**Exercise brief:** The expected output is the first line of the data below and every line after it, up to and including the line containing "Given: Open the 爱思商城 store", each reproduced exactly.

____________

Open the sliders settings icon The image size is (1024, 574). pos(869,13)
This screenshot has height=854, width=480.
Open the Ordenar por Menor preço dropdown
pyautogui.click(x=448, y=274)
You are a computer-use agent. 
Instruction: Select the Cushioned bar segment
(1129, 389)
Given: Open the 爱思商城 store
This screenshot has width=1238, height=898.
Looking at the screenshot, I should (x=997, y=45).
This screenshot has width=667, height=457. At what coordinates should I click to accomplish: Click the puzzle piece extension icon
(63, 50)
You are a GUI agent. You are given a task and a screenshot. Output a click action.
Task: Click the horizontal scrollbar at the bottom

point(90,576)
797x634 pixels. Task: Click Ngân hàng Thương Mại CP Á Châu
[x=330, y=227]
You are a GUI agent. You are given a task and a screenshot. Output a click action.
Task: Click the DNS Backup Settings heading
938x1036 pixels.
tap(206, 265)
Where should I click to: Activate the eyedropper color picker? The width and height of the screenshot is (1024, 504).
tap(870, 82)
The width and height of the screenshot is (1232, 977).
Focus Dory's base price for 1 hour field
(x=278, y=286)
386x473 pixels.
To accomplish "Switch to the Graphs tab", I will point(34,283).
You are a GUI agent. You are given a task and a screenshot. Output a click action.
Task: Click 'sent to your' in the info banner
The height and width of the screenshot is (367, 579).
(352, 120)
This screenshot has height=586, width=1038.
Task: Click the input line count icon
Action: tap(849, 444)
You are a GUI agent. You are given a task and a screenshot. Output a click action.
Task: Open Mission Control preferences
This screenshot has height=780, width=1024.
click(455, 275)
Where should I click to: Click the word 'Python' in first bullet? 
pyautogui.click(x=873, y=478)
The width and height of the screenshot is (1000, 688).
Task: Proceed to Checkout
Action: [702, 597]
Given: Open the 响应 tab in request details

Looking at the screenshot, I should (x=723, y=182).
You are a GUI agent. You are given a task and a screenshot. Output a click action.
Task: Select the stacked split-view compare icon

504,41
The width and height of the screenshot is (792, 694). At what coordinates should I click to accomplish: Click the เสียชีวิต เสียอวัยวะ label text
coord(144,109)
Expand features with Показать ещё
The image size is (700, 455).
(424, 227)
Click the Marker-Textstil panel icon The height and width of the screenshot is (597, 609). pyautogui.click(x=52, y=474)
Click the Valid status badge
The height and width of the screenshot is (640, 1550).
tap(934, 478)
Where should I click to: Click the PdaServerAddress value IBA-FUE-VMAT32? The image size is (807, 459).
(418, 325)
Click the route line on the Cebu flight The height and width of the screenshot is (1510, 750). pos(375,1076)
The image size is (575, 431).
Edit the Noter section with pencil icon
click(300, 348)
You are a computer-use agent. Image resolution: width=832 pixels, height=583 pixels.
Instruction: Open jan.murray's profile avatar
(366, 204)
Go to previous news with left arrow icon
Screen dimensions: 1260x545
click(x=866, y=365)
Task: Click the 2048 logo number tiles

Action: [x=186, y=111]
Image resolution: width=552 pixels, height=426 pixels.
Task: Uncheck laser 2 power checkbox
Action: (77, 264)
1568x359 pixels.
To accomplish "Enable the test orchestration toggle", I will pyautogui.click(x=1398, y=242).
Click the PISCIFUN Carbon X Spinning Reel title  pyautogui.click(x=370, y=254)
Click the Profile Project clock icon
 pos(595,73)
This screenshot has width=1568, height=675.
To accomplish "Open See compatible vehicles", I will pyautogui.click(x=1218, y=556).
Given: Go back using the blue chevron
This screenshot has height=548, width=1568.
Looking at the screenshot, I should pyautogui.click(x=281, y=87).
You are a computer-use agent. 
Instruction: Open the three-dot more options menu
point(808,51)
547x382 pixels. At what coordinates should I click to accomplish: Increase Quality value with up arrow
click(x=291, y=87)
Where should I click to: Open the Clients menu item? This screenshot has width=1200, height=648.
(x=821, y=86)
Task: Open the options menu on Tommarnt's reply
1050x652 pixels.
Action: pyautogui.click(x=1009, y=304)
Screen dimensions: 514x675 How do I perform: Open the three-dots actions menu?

____________

**Exercise solution:**
Open the sliders settings icon The image size is (1024, 574). pos(869,13)
This screenshot has height=854, width=480.
Open the Ordenar por Menor preço dropdown
pyautogui.click(x=448, y=274)
You are a computer-use agent. 
Instruction: Select the Cushioned bar segment
(1129, 389)
Given: Open the 爱思商城 store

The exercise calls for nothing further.